(Saved data entries)

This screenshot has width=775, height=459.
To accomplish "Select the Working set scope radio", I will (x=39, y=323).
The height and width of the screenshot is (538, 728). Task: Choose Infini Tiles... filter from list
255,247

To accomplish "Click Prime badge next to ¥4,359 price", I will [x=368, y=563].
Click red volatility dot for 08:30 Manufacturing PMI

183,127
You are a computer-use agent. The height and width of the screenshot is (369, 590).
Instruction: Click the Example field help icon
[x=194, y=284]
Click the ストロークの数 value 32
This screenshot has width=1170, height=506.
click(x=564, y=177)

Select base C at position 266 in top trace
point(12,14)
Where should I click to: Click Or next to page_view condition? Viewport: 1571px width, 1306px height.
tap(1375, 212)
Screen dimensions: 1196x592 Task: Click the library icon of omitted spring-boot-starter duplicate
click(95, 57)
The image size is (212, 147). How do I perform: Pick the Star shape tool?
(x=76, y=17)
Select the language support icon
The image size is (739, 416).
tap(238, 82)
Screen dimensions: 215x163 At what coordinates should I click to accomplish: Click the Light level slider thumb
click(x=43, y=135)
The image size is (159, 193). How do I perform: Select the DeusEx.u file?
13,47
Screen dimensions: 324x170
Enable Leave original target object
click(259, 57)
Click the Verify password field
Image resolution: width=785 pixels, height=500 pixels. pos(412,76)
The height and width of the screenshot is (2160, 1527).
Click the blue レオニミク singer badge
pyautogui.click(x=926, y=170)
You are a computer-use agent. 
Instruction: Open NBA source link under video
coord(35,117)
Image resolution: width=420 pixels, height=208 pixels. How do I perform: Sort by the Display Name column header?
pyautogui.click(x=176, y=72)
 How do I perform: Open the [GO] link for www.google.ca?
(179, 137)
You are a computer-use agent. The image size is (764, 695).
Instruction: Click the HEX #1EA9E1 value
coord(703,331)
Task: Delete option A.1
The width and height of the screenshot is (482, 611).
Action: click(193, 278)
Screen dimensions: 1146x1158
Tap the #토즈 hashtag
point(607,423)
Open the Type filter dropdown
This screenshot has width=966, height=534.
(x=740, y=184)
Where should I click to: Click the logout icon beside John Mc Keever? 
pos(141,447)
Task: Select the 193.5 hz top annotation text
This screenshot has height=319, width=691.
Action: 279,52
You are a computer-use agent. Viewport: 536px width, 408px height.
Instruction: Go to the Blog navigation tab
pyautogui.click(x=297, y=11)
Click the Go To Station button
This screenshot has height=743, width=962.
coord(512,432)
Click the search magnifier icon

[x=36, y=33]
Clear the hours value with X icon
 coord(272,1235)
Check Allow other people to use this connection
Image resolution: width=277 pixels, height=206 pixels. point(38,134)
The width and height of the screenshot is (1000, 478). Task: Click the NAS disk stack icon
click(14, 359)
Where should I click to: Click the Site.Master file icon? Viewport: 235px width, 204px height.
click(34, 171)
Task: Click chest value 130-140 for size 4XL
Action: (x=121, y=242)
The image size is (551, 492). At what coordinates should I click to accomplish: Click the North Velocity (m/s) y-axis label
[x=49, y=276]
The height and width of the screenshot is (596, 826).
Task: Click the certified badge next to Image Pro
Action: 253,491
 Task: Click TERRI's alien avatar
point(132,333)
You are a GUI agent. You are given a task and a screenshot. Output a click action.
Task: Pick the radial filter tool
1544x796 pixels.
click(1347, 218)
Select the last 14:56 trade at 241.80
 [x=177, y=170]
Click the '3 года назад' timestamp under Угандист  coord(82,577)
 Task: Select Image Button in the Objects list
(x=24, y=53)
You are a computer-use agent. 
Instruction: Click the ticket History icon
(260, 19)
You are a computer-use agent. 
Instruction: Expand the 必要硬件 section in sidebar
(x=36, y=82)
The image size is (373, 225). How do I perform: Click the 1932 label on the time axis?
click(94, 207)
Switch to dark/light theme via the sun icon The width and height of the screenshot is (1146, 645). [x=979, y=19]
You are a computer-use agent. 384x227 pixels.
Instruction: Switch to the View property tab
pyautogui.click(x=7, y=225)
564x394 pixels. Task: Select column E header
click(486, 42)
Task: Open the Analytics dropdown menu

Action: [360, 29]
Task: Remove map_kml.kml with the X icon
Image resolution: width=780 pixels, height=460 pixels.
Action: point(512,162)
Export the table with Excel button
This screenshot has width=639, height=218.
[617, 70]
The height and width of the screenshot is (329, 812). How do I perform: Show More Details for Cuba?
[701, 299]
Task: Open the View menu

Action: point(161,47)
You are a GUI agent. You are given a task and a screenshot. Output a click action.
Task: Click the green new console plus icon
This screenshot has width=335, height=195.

## [Work item]
In full and without change, transcribe the data above.

## [Reply]
This screenshot has width=775, height=459.
To accomplish "Select the Working set scope radio", I will (x=39, y=323).
The height and width of the screenshot is (538, 728). Task: Choose Infini Tiles... filter from list
255,247

To accomplish "Click Prime badge next to ¥4,359 price", I will [x=368, y=563].
Click red volatility dot for 08:30 Manufacturing PMI

183,127
You are a computer-use agent. The height and width of the screenshot is (369, 590).
Instruction: Click the Example field help icon
[x=194, y=284]
Click the ストロークの数 value 32
This screenshot has width=1170, height=506.
click(x=564, y=177)

Select base C at position 266 in top trace
point(12,14)
Where should I click to: Click Or next to page_view condition? Viewport: 1571px width, 1306px height.
tap(1375, 212)
Screen dimensions: 1196x592 Task: Click the library icon of omitted spring-boot-starter duplicate
click(95, 57)
The image size is (212, 147). How do I perform: Pick the Star shape tool?
(x=76, y=17)
Select the language support icon
The image size is (739, 416).
tap(238, 82)
Screen dimensions: 215x163 At what coordinates should I click to accomplish: Click the Light level slider thumb
click(x=43, y=135)
The image size is (159, 193). How do I perform: Select the DeusEx.u file?
13,47
Screen dimensions: 324x170
Enable Leave original target object
click(259, 57)
Click the Verify password field
Image resolution: width=785 pixels, height=500 pixels. pos(412,76)
The height and width of the screenshot is (2160, 1527).
Click the blue レオニミク singer badge
pyautogui.click(x=926, y=170)
You are a computer-use agent. 
Instruction: Open NBA source link under video
coord(35,117)
Image resolution: width=420 pixels, height=208 pixels. How do I perform: Sort by the Display Name column header?
pyautogui.click(x=176, y=72)
 How do I perform: Open the [GO] link for www.google.ca?
(179, 137)
You are a computer-use agent. The image size is (764, 695).
Instruction: Click the HEX #1EA9E1 value
coord(703,331)
Task: Delete option A.1
The width and height of the screenshot is (482, 611).
Action: click(193, 278)
Screen dimensions: 1146x1158
Tap the #토즈 hashtag
point(607,423)
Open the Type filter dropdown
This screenshot has width=966, height=534.
(x=740, y=184)
Where should I click to: Click the logout icon beside John Mc Keever? 
pos(141,447)
Task: Select the 193.5 hz top annotation text
This screenshot has height=319, width=691.
Action: 279,52
You are a computer-use agent. Viewport: 536px width, 408px height.
Instruction: Go to the Blog navigation tab
pyautogui.click(x=297, y=11)
Click the Go To Station button
This screenshot has height=743, width=962.
coord(512,432)
Click the search magnifier icon

[x=36, y=33]
Clear the hours value with X icon
 coord(272,1235)
Check Allow other people to use this connection
Image resolution: width=277 pixels, height=206 pixels. point(38,134)
The width and height of the screenshot is (1000, 478). Task: Click the NAS disk stack icon
click(14, 359)
Where should I click to: Click the Site.Master file icon? Viewport: 235px width, 204px height.
click(34, 171)
Task: Click chest value 130-140 for size 4XL
Action: (x=121, y=242)
The image size is (551, 492). At what coordinates should I click to accomplish: Click the North Velocity (m/s) y-axis label
[x=49, y=276]
The height and width of the screenshot is (596, 826).
Task: Click the certified badge next to Image Pro
Action: 253,491
 Task: Click TERRI's alien avatar
point(132,333)
You are a GUI agent. You are given a task and a screenshot. Output a click action.
Task: Pick the radial filter tool
1544x796 pixels.
click(1347, 218)
Select the last 14:56 trade at 241.80
 [x=177, y=170]
Click the '3 года назад' timestamp under Угандист  coord(82,577)
 Task: Select Image Button in the Objects list
(x=24, y=53)
You are a computer-use agent. 
Instruction: Click the ticket History icon
(260, 19)
You are a computer-use agent. 
Instruction: Expand the 必要硬件 section in sidebar
(x=36, y=82)
The image size is (373, 225). How do I perform: Click the 1932 label on the time axis?
click(94, 207)
Switch to dark/light theme via the sun icon The width and height of the screenshot is (1146, 645). [x=979, y=19]
You are a computer-use agent. 384x227 pixels.
Instruction: Switch to the View property tab
pyautogui.click(x=7, y=225)
564x394 pixels. Task: Select column E header
click(486, 42)
Task: Open the Analytics dropdown menu

Action: [360, 29]
Task: Remove map_kml.kml with the X icon
Image resolution: width=780 pixels, height=460 pixels.
Action: point(512,162)
Export the table with Excel button
This screenshot has width=639, height=218.
[617, 70]
The height and width of the screenshot is (329, 812). How do I perform: Show More Details for Cuba?
[701, 299]
Task: Open the View menu

Action: point(161,47)
You are a GUI agent. You are given a task and a screenshot. Output a click action.
Task: Click the green new console plus icon
This screenshot has width=335, height=195.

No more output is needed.